Frankly speaking, the majority rarely get it right, especially when it comes to seeing business opportunities. This is the very reason why the wealthy rarely comprise more than five percent of any population. The question should be, what are the Chinese seeing that we, the majority have not seen in Zimbabwe?
These people are certainly no fools to bring in a delegation of 200 to an insignificant trade show? In fact, the profile of those in the Chinese delegation reveals that these were not the everyday lowly ones we’re now accustomed to in the little shops that have mushroomed across Zimbabwe.
This class from the lower echelons of Chinese society, come here as part of China’s strategy to ease unemployment back home and create more revenue streams. Many arrived here to pick up the economic pieces during hyperinflation. They are not the dragons. They are more of the vultures that came to feast on our economic carrion.

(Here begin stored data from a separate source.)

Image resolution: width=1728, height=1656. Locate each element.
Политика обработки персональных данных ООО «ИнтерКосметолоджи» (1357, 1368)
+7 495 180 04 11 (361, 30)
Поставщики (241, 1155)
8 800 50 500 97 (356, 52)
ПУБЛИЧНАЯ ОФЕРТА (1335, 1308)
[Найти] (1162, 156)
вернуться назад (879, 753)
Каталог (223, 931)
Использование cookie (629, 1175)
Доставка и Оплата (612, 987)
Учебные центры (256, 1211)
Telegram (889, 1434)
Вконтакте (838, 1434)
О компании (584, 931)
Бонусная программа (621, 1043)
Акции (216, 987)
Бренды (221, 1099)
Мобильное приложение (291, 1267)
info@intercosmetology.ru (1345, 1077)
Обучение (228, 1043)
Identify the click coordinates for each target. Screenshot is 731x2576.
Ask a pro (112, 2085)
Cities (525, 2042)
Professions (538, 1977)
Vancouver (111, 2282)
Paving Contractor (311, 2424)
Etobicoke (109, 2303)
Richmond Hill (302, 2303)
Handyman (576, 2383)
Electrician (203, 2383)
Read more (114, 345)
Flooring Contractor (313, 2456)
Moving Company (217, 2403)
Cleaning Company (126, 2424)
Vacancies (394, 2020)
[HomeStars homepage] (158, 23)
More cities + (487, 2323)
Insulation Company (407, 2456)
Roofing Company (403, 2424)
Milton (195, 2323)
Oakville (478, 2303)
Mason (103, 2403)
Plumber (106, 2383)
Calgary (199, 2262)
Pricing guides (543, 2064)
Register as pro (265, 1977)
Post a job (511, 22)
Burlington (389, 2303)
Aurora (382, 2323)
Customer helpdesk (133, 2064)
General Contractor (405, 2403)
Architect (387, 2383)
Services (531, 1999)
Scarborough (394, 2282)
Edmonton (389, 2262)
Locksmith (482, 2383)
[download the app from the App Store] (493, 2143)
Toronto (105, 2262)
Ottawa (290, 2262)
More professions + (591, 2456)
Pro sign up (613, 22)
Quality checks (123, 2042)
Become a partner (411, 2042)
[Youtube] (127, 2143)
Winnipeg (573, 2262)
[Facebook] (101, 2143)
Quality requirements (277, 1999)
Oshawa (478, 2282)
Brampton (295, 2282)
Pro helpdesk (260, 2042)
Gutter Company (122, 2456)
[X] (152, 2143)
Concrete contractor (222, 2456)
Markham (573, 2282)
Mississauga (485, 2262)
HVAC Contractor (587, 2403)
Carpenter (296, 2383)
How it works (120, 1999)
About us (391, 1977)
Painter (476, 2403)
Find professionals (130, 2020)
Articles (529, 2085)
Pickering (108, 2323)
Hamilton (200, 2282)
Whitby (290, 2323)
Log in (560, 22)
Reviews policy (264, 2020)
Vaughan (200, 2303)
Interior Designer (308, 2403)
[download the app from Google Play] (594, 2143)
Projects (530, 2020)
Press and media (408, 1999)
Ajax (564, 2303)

Many of them were supported by state banks which funded their initial containers of retail goods. When they arrived in Zimbabwe they didn’t check into hotels, but lived like squatters in houses in Hatfield, close to the airport. But the goods they sold provided vital market intelligence to the manufacturing companies back home.
Now as economic recovery beckons, Enter the Dragons, a high-powered business delegation from Tianjin, a province in northern China, whose capital goes by the same name. The capital is a metropolis ranking among the five national central cities of the People’s Republic, the others being Beijing, Guangzhou, Chongqing and Hong Kong City.
Tianjin’s Binhai New Area is a new growth pole in China, and since 2010 has maintained an annual growth rate of nearly 30% of the GDP. There are 12 000 industry enterprises in Tianjin with Gross National Product (GNP) of nearly US$50 billion. Its industry spans 180 categories, and has 36 large enterprises.
The four pillar industries are: automobiles; machinery and equipment; microelectronics and also telecommunications equipment; marine chemical and petroleum chemical industry; and quality steel tube and rolled steel. By the end of 2010, 285 Fortune Global 500 companies had established branch offices in Binhai, which has been described as the base of China’s advanced industry, financial reform, and innovation. The fact that the delegation at ZITF comprised no small fry suggests there is more than meets the eye. Many in the delegation were also from the textiles sector, which used to be Bulawayo’s mainstay.
The fact that they have already pushed government to grant Special Economic Zone (SEZ) status to Bulawayo, an area of interest to them is also significant. SEZ status will allow them tax free status and many concessions. They are clearly pushing their agenda. Unfortunately, as usual, our business sector appears to have been caught napping. It doesn’t take a genius to realise that the Chinese are now virtually colonising Africa, albeit without guns.